===== MATERIAL SUPPLIED

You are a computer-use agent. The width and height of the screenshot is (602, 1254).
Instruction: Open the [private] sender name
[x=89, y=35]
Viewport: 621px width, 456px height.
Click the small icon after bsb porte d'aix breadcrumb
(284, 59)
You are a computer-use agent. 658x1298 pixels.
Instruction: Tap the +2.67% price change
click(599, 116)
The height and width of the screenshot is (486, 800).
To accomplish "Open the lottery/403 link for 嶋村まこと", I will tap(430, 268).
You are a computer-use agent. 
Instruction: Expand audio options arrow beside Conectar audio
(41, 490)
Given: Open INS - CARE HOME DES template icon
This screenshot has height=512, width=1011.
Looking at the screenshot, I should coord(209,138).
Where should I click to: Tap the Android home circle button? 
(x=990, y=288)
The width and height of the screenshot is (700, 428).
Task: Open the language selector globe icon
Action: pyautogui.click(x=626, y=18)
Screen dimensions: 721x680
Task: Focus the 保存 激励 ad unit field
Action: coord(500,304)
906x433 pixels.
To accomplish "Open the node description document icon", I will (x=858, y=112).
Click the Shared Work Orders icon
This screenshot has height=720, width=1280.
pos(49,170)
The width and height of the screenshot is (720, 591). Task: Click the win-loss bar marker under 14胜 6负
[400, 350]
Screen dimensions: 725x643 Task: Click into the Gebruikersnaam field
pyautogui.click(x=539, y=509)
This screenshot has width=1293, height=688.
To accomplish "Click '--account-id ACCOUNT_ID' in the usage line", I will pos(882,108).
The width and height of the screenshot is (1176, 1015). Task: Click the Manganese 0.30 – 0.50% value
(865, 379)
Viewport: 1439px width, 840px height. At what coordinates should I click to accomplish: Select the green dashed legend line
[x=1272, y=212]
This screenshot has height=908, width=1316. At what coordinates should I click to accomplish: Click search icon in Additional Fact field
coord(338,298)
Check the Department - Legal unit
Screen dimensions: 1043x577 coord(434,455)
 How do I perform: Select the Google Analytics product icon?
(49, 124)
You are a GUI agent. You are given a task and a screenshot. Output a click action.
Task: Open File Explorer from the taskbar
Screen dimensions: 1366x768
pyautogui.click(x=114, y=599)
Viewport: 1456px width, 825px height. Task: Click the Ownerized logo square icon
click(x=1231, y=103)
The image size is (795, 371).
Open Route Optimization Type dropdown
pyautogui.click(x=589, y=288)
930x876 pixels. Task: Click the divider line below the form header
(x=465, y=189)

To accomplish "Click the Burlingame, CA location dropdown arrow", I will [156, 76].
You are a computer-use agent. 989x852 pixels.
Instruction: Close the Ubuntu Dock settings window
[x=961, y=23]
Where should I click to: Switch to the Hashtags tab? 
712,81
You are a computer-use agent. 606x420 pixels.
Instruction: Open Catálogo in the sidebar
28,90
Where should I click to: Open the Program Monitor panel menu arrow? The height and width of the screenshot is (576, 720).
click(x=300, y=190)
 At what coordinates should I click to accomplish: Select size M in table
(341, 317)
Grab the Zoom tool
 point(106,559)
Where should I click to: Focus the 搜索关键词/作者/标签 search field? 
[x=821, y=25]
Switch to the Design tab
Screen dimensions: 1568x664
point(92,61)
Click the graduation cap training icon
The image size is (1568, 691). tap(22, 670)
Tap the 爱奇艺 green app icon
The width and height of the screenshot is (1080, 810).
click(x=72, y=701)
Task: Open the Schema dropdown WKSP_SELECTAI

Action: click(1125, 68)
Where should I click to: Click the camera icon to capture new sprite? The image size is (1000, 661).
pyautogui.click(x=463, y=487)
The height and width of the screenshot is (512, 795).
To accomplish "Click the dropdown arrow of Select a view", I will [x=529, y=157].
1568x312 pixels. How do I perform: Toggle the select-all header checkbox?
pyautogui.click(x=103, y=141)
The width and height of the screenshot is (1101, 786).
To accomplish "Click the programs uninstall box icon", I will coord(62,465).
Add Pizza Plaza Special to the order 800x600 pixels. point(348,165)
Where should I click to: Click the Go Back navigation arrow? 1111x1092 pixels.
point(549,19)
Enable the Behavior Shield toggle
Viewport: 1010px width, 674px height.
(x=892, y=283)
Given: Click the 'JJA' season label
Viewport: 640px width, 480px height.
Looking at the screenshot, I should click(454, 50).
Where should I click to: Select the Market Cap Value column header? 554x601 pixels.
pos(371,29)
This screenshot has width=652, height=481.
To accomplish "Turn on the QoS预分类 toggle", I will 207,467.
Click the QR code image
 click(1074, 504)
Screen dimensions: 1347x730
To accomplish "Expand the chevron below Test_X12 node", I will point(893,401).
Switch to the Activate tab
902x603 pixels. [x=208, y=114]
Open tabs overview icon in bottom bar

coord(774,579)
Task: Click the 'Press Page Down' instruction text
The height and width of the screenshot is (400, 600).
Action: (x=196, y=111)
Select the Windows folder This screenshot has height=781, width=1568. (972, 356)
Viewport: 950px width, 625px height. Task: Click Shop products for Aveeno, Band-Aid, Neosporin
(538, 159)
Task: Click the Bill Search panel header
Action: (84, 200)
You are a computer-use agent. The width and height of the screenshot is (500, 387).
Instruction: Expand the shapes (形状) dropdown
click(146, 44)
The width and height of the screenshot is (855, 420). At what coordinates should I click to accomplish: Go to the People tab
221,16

==========

WORK REQUIRED. Among the lines of the data, identify those with the word "computer". Copy each of them.

RESULT.
You are a computer-use agent. The width and height of the screenshot is (602, 1254).
You are a computer-use agent. 658x1298 pixels.
You are a computer-use agent. 
You are a computer-use agent. 989x852 pixels.
You are a computer-use agent. 606x420 pixels.
You are a computer-use agent. The width and height of the screenshot is (500, 387).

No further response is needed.